There are enough classrooms provided with a good accommodation, including good air condition, good Data show, suitable white board.

2. Computing resources (AV, data show, Smart Board, software, etc.) In each class room and laboratories, there is a data show, and board.

3. Other resources (specify, e.g. if specific laboratory equipment is required, list requirements or attach list)

Each Class room and laboratories require a TV screen at least 65 inch-and smart, and double layer white board.

G Course Evaluation and Improvement Processes

1 Strategies for Obtaining Student Feedback on Effectiveness of Teaching

• Course reports

• Course evaluation.

2 Other Strategies for Evaluation of Teaching by the Instructor or by the Department

• Revision of student answer paper by another staff member.
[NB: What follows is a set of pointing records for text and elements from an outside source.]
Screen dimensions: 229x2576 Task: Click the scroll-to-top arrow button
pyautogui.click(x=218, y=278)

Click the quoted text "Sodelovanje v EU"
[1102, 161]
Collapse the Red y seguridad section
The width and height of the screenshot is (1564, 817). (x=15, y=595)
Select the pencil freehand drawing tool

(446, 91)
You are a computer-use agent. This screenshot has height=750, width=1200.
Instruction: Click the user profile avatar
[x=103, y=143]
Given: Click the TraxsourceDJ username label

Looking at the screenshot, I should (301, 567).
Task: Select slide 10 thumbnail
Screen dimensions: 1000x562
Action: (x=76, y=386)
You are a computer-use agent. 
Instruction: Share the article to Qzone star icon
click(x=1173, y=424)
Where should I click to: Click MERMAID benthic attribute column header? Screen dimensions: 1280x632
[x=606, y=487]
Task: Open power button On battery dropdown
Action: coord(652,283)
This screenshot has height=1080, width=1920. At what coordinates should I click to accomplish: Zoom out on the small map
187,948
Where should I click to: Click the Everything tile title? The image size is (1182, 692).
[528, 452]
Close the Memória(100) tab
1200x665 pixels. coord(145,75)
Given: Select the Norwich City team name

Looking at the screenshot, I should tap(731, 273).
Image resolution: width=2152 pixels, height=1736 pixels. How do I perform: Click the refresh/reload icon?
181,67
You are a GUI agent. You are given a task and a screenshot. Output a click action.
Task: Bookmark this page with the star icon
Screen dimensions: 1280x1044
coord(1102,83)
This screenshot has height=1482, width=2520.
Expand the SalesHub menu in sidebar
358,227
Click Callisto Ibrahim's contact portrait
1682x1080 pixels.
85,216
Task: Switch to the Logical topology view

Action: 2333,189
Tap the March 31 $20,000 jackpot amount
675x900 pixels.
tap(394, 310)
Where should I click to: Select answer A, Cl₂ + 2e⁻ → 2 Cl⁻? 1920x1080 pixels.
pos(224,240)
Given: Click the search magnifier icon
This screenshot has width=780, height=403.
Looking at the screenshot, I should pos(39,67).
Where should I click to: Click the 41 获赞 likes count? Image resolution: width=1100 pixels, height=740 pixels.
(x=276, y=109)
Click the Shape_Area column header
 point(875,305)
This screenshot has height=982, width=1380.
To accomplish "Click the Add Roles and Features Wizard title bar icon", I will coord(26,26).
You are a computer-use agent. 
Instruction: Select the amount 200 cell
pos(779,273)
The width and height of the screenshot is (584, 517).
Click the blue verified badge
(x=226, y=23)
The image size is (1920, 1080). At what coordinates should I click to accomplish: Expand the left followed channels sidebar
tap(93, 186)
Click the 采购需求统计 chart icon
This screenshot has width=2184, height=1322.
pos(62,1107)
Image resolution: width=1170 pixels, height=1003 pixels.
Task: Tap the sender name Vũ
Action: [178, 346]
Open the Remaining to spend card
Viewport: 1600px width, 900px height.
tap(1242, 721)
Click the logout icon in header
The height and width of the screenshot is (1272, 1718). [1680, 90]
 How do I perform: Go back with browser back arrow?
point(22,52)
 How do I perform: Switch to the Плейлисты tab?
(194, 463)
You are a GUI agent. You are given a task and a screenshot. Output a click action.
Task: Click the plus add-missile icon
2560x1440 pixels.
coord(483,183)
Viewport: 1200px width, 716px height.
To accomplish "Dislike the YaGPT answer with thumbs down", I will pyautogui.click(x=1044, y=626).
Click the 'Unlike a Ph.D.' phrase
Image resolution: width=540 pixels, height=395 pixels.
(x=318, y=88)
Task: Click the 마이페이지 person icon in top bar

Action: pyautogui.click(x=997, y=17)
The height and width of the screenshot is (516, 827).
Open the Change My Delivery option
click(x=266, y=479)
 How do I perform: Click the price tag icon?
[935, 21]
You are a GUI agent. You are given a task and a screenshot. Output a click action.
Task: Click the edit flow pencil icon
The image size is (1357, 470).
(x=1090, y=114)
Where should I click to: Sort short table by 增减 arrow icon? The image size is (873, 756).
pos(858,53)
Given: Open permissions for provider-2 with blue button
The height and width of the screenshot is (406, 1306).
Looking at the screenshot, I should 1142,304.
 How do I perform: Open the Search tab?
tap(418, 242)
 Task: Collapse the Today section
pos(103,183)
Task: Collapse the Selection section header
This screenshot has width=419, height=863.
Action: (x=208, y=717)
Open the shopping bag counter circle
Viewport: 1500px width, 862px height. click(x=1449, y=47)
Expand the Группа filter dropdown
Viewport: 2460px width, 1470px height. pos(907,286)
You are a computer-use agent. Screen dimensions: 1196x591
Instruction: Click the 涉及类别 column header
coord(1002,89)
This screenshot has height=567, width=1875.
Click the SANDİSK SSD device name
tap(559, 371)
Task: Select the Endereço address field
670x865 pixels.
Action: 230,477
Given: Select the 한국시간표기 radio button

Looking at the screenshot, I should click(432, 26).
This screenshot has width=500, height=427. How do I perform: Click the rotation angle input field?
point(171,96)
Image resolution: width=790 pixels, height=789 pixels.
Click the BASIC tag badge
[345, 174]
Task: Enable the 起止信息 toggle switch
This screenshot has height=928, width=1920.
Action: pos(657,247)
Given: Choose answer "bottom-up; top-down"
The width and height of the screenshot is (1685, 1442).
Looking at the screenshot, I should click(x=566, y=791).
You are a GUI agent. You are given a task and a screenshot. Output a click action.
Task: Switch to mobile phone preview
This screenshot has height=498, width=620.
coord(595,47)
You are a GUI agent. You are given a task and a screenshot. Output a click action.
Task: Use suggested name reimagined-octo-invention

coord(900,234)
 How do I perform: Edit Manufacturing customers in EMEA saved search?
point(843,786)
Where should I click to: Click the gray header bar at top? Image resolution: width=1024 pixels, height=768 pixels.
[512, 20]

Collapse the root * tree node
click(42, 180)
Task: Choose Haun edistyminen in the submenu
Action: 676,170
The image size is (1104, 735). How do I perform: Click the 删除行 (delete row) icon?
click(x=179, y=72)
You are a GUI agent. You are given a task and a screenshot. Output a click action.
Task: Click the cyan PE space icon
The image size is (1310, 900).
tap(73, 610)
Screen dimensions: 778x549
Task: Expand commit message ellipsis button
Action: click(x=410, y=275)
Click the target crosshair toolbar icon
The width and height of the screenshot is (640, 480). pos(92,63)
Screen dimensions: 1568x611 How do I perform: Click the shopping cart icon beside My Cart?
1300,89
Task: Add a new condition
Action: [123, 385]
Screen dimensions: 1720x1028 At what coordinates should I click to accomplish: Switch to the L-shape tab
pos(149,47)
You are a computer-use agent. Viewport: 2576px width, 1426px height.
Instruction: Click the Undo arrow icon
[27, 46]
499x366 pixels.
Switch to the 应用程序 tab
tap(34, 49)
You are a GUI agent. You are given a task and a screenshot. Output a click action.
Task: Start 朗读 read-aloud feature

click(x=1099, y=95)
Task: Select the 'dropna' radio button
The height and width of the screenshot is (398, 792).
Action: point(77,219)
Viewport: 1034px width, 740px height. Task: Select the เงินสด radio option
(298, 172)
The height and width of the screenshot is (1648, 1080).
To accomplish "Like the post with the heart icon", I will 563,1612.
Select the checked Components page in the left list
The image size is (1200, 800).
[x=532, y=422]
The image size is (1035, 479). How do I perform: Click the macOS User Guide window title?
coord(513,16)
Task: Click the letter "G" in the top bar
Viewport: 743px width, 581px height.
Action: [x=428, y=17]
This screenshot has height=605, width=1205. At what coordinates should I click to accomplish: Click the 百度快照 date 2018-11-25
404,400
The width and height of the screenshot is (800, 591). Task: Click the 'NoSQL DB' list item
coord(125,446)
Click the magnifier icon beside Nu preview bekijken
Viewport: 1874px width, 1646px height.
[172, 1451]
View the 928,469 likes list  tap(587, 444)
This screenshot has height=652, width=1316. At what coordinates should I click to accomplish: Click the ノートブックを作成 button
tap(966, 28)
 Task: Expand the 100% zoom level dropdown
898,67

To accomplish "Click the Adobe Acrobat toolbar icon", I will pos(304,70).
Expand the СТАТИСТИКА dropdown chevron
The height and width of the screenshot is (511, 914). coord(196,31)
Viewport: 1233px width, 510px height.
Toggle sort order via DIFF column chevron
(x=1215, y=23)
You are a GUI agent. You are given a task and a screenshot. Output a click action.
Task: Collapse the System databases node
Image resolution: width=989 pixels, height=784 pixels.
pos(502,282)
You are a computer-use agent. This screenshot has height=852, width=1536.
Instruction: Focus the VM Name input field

• Analysis the grades of students.

3 Processes for Improvement of Teaching

• Preparing the course as PPT.

• Using scientific flash and movies.

• Periodical revision of course content.

4. Processes for Verifying Standards of Student Achievement (e.g. check marking by an independent member teaching staff of a sample of student work, periodic exchange and remarking of tests or a sample of assignments with staff at another institution)

• The instructors of the course are checking together and put a unique process of evaluation.

• Check marking of a sample of papers by others in the department.

• Feedback evaluation of teaching from independent organization.

• Independent evaluation by another instructor that give the same course in another faculty.

• Evaluation by the accreditation committee in the university.

5 Describe the planning arrangements for periodically reviewing course effectiveness and planning for improvement.

1- The following points may help to get the course effectiveness

• Student evaluation

• Course report

• Program report

• Program Self study

2- According to point 1 the plan of improvement should be given.